Content starts
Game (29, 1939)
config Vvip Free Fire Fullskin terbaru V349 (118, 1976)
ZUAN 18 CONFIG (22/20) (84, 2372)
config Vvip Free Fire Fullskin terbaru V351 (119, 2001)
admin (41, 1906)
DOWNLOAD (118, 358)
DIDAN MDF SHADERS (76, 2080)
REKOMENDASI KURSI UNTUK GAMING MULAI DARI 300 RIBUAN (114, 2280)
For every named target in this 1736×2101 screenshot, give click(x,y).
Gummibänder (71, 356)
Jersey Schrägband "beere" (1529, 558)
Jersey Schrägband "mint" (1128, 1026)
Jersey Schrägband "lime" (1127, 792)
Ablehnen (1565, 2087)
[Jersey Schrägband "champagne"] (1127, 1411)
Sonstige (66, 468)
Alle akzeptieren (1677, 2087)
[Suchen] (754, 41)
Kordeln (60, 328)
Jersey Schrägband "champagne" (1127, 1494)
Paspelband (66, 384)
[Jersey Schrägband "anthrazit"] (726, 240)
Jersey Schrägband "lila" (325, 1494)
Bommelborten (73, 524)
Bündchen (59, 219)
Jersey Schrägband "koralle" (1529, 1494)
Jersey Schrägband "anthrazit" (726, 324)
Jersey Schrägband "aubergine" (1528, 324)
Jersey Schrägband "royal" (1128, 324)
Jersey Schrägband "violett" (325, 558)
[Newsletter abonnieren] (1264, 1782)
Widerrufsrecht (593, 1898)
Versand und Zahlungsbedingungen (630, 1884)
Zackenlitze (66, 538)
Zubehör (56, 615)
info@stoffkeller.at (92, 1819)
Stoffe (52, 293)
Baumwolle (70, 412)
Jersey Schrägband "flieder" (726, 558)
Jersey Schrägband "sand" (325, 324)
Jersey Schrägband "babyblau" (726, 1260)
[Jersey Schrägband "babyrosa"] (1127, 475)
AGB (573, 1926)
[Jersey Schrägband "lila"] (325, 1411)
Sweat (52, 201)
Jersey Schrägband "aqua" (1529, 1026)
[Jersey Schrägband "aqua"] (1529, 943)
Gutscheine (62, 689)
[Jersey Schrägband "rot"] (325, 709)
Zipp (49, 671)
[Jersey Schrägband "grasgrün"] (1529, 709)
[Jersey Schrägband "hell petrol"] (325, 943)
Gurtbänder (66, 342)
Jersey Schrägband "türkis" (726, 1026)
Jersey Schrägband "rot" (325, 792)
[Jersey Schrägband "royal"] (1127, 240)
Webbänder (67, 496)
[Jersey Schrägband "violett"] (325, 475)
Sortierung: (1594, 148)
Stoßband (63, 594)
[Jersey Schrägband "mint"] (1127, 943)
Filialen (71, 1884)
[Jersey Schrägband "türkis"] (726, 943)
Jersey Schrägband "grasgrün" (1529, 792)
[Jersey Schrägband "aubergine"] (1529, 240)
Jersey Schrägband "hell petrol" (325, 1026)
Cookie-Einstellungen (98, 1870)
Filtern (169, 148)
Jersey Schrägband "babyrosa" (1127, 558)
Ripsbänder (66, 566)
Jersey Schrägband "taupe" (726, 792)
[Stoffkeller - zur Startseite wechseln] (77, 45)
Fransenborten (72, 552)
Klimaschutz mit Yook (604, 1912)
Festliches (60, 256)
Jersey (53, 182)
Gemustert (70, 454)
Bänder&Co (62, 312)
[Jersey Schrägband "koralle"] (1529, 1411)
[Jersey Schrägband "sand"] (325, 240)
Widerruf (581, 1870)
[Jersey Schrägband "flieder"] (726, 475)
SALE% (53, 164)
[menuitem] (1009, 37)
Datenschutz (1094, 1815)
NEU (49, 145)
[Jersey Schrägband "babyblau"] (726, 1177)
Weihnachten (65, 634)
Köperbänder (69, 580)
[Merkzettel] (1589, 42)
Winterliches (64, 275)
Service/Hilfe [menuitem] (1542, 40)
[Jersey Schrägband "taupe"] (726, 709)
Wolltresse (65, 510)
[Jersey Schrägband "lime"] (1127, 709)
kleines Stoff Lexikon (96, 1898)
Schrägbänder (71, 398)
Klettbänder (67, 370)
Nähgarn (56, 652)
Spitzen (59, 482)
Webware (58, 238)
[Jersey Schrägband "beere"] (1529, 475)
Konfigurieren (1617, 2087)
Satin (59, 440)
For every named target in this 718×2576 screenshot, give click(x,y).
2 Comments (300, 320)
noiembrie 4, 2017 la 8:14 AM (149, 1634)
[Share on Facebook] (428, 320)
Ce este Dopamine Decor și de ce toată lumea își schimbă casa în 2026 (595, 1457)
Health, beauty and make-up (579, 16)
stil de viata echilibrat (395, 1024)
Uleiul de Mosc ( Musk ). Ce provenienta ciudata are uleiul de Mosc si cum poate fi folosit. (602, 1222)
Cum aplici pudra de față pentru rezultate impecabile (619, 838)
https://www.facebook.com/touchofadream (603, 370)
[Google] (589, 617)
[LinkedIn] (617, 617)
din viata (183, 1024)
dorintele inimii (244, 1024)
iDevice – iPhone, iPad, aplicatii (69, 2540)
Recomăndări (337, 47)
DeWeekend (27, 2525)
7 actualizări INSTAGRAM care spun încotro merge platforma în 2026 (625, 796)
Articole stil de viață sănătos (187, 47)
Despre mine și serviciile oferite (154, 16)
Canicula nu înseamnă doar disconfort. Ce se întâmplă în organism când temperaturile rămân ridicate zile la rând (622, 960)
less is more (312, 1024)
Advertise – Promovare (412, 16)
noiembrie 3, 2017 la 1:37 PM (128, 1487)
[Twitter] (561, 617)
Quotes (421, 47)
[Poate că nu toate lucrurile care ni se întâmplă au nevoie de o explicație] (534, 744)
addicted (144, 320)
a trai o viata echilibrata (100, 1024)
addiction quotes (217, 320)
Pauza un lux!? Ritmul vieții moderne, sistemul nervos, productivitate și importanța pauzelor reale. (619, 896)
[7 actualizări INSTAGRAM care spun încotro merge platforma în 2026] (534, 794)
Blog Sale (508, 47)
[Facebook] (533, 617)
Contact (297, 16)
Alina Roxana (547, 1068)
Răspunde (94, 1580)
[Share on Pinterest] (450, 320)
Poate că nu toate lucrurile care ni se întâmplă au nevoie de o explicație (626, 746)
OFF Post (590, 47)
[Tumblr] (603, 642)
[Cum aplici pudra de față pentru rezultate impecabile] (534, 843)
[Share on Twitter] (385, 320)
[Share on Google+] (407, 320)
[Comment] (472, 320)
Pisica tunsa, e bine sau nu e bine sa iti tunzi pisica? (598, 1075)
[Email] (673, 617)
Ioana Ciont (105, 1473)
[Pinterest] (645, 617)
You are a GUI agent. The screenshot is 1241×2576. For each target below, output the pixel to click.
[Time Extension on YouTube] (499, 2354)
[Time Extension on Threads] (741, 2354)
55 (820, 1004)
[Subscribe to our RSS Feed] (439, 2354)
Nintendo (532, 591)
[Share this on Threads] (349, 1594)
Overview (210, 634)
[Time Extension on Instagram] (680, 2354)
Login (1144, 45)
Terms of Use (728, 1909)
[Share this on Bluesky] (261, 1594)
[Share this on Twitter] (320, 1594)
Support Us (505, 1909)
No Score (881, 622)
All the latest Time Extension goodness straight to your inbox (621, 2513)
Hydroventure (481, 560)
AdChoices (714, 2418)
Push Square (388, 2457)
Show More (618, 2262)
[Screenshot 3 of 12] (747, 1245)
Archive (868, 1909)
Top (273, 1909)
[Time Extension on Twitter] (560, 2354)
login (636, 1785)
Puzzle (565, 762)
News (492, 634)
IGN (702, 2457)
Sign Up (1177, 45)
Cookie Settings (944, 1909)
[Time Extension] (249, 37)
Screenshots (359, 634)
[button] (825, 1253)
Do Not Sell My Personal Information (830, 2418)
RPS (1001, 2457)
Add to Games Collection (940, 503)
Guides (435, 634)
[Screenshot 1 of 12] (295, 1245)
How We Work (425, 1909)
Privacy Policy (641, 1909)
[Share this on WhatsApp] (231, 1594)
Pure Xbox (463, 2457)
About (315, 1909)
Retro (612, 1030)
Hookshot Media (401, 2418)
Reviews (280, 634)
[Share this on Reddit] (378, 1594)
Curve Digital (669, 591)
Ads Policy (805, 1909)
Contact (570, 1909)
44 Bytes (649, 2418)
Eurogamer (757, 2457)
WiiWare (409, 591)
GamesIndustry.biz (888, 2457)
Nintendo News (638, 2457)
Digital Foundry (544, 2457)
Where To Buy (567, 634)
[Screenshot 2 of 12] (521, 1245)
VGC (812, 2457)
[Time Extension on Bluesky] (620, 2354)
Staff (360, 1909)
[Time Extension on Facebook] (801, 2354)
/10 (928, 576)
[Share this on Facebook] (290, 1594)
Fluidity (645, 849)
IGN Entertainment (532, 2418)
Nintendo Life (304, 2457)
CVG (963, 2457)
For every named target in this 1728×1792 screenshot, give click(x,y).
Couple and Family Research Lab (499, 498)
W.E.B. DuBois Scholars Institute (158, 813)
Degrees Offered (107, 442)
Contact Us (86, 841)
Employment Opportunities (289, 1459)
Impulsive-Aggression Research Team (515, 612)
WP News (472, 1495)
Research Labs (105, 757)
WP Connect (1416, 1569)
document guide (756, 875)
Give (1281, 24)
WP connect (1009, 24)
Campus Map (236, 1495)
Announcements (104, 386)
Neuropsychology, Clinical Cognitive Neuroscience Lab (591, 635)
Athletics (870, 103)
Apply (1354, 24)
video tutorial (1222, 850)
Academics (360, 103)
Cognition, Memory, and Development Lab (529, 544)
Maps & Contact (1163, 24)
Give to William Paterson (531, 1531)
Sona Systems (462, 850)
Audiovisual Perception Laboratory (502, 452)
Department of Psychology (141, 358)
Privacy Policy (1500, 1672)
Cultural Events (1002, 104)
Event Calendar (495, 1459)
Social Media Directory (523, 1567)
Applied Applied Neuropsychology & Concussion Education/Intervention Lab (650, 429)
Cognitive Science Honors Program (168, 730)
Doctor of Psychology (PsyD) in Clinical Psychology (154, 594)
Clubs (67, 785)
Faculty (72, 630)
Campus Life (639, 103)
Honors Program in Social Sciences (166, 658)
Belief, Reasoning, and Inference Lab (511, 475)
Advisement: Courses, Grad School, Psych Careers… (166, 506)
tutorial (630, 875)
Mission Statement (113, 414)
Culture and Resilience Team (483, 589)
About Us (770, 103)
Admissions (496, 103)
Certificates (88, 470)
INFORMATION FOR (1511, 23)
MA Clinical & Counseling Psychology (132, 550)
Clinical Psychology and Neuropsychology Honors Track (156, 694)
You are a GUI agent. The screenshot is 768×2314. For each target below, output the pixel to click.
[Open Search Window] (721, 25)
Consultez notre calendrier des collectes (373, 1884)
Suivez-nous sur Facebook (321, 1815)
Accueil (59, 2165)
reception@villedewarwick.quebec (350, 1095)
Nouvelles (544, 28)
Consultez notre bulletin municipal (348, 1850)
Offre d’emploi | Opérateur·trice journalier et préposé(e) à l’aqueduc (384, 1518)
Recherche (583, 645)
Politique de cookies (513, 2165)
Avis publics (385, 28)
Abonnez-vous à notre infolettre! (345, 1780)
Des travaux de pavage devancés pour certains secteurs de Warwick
Content ends
### WORK ITEM
Starting at the line that contains "Schrägbänder (71, 398)" and stopping after the line that contains "Despre mine și serviciile oferite (154, 16)", write out every line exactly as it appears above, and no other line.

### RESPONSE BELOW
Schrägbänder (71, 398)
Klettbänder (67, 370)
Nähgarn (56, 652)
Spitzen (59, 482)
Webware (58, 238)
[Jersey Schrägband "beere"] (1529, 475)
Konfigurieren (1617, 2087)
Satin (59, 440)
For every named target in this 718×2576 screenshot, give click(x,y).
2 Comments (300, 320)
noiembrie 4, 2017 la 8:14 AM (149, 1634)
[Share on Facebook] (428, 320)
Ce este Dopamine Decor și de ce toată lumea își schimbă casa în 2026 (595, 1457)
Health, beauty and make-up (579, 16)
stil de viata echilibrat (395, 1024)
Uleiul de Mosc ( Musk ). Ce provenienta ciudata are uleiul de Mosc si cum poate fi folosit. (602, 1222)
Cum aplici pudra de față pentru rezultate impecabile (619, 838)
https://www.facebook.com/touchofadream (603, 370)
[Google] (589, 617)
[LinkedIn] (617, 617)
din viata (183, 1024)
dorintele inimii (244, 1024)
iDevice – iPhone, iPad, aplicatii (69, 2540)
Recomăndări (337, 47)
DeWeekend (27, 2525)
7 actualizări INSTAGRAM care spun încotro merge platforma în 2026 (625, 796)
Articole stil de viață sănătos (187, 47)
Despre mine și serviciile oferite (154, 16)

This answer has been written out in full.